EXERCISE TASK
Quote each of the entries below word for word, with nothing added or left out.
§ §
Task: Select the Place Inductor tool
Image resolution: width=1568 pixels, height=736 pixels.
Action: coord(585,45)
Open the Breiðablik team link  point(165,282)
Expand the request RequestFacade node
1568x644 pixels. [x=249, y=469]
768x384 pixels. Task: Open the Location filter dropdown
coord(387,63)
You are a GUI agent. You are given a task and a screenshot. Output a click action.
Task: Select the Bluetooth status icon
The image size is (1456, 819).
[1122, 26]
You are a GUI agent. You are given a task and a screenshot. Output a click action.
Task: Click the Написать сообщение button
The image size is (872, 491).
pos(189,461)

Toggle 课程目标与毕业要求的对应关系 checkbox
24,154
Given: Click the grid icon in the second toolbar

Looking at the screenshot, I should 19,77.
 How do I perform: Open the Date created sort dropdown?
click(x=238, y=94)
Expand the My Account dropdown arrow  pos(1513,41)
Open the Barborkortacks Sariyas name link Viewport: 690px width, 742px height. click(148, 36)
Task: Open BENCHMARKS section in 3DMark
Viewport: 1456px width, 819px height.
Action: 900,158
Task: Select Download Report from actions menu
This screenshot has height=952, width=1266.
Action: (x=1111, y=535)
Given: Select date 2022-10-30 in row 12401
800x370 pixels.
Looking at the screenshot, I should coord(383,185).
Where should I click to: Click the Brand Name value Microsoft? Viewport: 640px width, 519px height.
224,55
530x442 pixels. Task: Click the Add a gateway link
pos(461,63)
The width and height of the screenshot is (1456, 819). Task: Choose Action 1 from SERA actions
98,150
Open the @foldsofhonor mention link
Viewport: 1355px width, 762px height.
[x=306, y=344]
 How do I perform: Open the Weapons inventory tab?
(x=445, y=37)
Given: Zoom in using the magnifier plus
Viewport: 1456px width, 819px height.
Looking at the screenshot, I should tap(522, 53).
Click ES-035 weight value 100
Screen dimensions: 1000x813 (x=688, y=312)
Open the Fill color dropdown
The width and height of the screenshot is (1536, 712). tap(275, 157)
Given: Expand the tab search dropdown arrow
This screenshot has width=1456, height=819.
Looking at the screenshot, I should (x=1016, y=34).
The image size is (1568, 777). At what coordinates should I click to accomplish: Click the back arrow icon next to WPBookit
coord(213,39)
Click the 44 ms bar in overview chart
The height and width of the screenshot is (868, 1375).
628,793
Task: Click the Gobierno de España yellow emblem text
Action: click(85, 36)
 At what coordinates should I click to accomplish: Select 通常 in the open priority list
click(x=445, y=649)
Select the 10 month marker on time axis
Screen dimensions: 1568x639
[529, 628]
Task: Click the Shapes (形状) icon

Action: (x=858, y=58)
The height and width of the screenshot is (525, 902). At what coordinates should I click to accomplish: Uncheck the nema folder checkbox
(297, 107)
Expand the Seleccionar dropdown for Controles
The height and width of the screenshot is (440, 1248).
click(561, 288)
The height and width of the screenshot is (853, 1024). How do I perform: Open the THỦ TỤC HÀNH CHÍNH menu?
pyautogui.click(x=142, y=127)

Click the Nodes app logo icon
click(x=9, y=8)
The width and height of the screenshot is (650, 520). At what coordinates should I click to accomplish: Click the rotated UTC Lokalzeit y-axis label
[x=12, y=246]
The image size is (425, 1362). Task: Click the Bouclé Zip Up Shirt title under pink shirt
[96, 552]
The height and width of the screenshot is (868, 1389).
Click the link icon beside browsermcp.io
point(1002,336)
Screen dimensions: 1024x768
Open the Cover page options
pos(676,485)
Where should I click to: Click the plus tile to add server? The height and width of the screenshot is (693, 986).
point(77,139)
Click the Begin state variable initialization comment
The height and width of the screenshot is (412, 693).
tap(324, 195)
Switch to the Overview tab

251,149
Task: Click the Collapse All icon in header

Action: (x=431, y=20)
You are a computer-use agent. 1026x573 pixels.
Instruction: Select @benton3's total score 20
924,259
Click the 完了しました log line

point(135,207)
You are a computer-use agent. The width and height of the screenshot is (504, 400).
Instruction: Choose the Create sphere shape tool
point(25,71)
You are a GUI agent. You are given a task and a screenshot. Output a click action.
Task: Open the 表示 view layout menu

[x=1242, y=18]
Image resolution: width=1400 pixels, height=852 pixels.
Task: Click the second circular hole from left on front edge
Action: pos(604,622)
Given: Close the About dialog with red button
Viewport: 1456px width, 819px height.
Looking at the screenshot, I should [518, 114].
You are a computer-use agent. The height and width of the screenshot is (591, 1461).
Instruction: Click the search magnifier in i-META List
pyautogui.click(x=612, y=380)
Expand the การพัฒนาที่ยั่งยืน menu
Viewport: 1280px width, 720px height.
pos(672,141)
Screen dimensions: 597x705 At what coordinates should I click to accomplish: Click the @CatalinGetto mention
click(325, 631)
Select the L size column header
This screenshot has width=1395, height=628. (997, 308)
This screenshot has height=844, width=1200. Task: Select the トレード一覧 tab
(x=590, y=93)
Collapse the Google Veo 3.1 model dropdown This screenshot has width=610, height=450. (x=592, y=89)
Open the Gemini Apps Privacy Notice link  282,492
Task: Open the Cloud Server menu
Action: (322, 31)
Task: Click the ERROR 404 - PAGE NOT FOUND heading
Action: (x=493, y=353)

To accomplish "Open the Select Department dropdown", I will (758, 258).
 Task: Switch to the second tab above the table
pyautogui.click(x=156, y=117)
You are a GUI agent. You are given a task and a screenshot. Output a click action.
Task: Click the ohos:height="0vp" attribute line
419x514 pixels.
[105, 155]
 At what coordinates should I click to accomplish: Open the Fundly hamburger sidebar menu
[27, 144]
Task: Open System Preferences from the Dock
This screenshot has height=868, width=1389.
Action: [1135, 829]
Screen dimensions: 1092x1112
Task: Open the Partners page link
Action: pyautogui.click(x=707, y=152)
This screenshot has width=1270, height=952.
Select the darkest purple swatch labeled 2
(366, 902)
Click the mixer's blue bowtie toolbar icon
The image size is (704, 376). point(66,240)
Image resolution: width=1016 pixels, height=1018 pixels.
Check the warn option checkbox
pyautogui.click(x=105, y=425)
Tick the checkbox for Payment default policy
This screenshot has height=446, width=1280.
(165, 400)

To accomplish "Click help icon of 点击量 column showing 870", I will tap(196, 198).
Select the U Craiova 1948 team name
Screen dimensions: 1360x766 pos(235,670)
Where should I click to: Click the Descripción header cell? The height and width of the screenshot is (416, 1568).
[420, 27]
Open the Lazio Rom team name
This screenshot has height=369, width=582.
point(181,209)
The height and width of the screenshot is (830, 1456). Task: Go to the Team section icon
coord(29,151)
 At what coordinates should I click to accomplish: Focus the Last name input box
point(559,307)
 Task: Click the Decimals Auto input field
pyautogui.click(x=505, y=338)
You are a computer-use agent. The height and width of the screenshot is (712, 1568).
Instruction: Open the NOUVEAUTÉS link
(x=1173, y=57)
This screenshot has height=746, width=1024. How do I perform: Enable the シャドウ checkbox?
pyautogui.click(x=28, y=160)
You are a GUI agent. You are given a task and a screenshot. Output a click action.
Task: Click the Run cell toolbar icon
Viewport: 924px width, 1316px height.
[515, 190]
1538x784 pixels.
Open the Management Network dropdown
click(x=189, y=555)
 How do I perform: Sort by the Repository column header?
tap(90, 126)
§ §
TASK RESPONSE
Task: Select the Place Inductor tool
Image resolution: width=1568 pixels, height=736 pixels.
Action: coord(585,45)
Open the Breiðablik team link  point(165,282)
Expand the request RequestFacade node
1568x644 pixels. [x=249, y=469]
768x384 pixels. Task: Open the Location filter dropdown
coord(387,63)
You are a GUI agent. You are given a task and a screenshot. Output a click action.
Task: Select the Bluetooth status icon
The image size is (1456, 819).
[1122, 26]
You are a GUI agent. You are given a task and a screenshot. Output a click action.
Task: Click the Написать сообщение button
The image size is (872, 491).
pos(189,461)

Toggle 课程目标与毕业要求的对应关系 checkbox
24,154
Given: Click the grid icon in the second toolbar

Looking at the screenshot, I should 19,77.
 How do I perform: Open the Date created sort dropdown?
click(x=238, y=94)
Expand the My Account dropdown arrow  pos(1513,41)
Open the Barborkortacks Sariyas name link Viewport: 690px width, 742px height. click(148, 36)
Task: Open BENCHMARKS section in 3DMark
Viewport: 1456px width, 819px height.
Action: 900,158
Task: Select Download Report from actions menu
This screenshot has height=952, width=1266.
Action: (x=1111, y=535)
Given: Select date 2022-10-30 in row 12401
800x370 pixels.
Looking at the screenshot, I should coord(383,185).
Where should I click to: Click the Brand Name value Microsoft? Viewport: 640px width, 519px height.
224,55
530x442 pixels. Task: Click the Add a gateway link
pos(461,63)
The width and height of the screenshot is (1456, 819). Task: Choose Action 1 from SERA actions
98,150
Open the @foldsofhonor mention link
Viewport: 1355px width, 762px height.
[x=306, y=344]
 How do I perform: Open the Weapons inventory tab?
(x=445, y=37)
Given: Zoom in using the magnifier plus
Viewport: 1456px width, 819px height.
Looking at the screenshot, I should tap(522, 53).
Click ES-035 weight value 100
Screen dimensions: 1000x813 (x=688, y=312)
Open the Fill color dropdown
The width and height of the screenshot is (1536, 712). tap(275, 157)
Given: Expand the tab search dropdown arrow
This screenshot has width=1456, height=819.
Looking at the screenshot, I should (x=1016, y=34).
The image size is (1568, 777). At what coordinates should I click to accomplish: Click the back arrow icon next to WPBookit
coord(213,39)
Click the 44 ms bar in overview chart
The height and width of the screenshot is (868, 1375).
628,793
Task: Click the Gobierno de España yellow emblem text
Action: click(85, 36)
 At what coordinates should I click to accomplish: Select 通常 in the open priority list
click(x=445, y=649)
Select the 10 month marker on time axis
Screen dimensions: 1568x639
[529, 628]
Task: Click the Shapes (形状) icon

Action: (x=858, y=58)
The height and width of the screenshot is (525, 902). At what coordinates should I click to accomplish: Uncheck the nema folder checkbox
(297, 107)
Expand the Seleccionar dropdown for Controles
The height and width of the screenshot is (440, 1248).
click(561, 288)
The height and width of the screenshot is (853, 1024). How do I perform: Open the THỦ TỤC HÀNH CHÍNH menu?
pyautogui.click(x=142, y=127)

Click the Nodes app logo icon
click(x=9, y=8)
The width and height of the screenshot is (650, 520). At what coordinates should I click to accomplish: Click the rotated UTC Lokalzeit y-axis label
[x=12, y=246]
The image size is (425, 1362). Task: Click the Bouclé Zip Up Shirt title under pink shirt
[96, 552]
The height and width of the screenshot is (868, 1389).
Click the link icon beside browsermcp.io
point(1002,336)
Screen dimensions: 1024x768
Open the Cover page options
pos(676,485)
Where should I click to: Click the plus tile to add server? The height and width of the screenshot is (693, 986).
point(77,139)
Click the Begin state variable initialization comment
The height and width of the screenshot is (412, 693).
tap(324, 195)
Switch to the Overview tab

251,149
Task: Click the Collapse All icon in header

Action: (x=431, y=20)
You are a computer-use agent. 1026x573 pixels.
Instruction: Select @benton3's total score 20
924,259
Click the 完了しました log line

point(135,207)
You are a computer-use agent. The width and height of the screenshot is (504, 400).
Instruction: Choose the Create sphere shape tool
point(25,71)
You are a GUI agent. You are given a task and a screenshot. Output a click action.
Task: Open the 表示 view layout menu

[x=1242, y=18]
Image resolution: width=1400 pixels, height=852 pixels.
Task: Click the second circular hole from left on front edge
Action: pos(604,622)
Given: Close the About dialog with red button
Viewport: 1456px width, 819px height.
Looking at the screenshot, I should [518, 114].
You are a computer-use agent. The height and width of the screenshot is (591, 1461).
Instruction: Click the search magnifier in i-META List
pyautogui.click(x=612, y=380)
Expand the การพัฒนาที่ยั่งยืน menu
Viewport: 1280px width, 720px height.
pos(672,141)
Screen dimensions: 597x705 At what coordinates should I click to accomplish: Click the @CatalinGetto mention
click(325, 631)
Select the L size column header
This screenshot has width=1395, height=628. (997, 308)
This screenshot has height=844, width=1200. Task: Select the トレード一覧 tab
(x=590, y=93)
Collapse the Google Veo 3.1 model dropdown This screenshot has width=610, height=450. (x=592, y=89)
Open the Gemini Apps Privacy Notice link  282,492
Task: Open the Cloud Server menu
Action: (322, 31)
Task: Click the ERROR 404 - PAGE NOT FOUND heading
Action: (x=493, y=353)

To accomplish "Open the Select Department dropdown", I will (758, 258).
 Task: Switch to the second tab above the table
pyautogui.click(x=156, y=117)
You are a GUI agent. You are given a task and a screenshot. Output a click action.
Task: Click the ohos:height="0vp" attribute line
419x514 pixels.
[105, 155]
 At what coordinates should I click to accomplish: Open the Fundly hamburger sidebar menu
[27, 144]
Task: Open System Preferences from the Dock
This screenshot has height=868, width=1389.
Action: [1135, 829]
Screen dimensions: 1092x1112
Task: Open the Partners page link
Action: pyautogui.click(x=707, y=152)
This screenshot has width=1270, height=952.
Select the darkest purple swatch labeled 2
(366, 902)
Click the mixer's blue bowtie toolbar icon
The image size is (704, 376). point(66,240)
Image resolution: width=1016 pixels, height=1018 pixels.
Check the warn option checkbox
pyautogui.click(x=105, y=425)
Tick the checkbox for Payment default policy
This screenshot has height=446, width=1280.
(165, 400)

To accomplish "Click help icon of 点击量 column showing 870", I will tap(196, 198).
Select the U Craiova 1948 team name
Screen dimensions: 1360x766 pos(235,670)
Where should I click to: Click the Descripción header cell? The height and width of the screenshot is (416, 1568).
[420, 27]
Open the Lazio Rom team name
This screenshot has height=369, width=582.
point(181,209)
The height and width of the screenshot is (830, 1456). Task: Go to the Team section icon
coord(29,151)
 At what coordinates should I click to accomplish: Focus the Last name input box
point(559,307)
 Task: Click the Decimals Auto input field
pyautogui.click(x=505, y=338)
You are a computer-use agent. The height and width of the screenshot is (712, 1568).
Instruction: Open the NOUVEAUTÉS link
(x=1173, y=57)
This screenshot has height=746, width=1024. How do I perform: Enable the シャドウ checkbox?
pyautogui.click(x=28, y=160)
You are a GUI agent. You are given a task and a screenshot. Output a click action.
Task: Click the Run cell toolbar icon
Viewport: 924px width, 1316px height.
[515, 190]
1538x784 pixels.
Open the Management Network dropdown
click(x=189, y=555)
 How do I perform: Sort by the Repository column header?
tap(90, 126)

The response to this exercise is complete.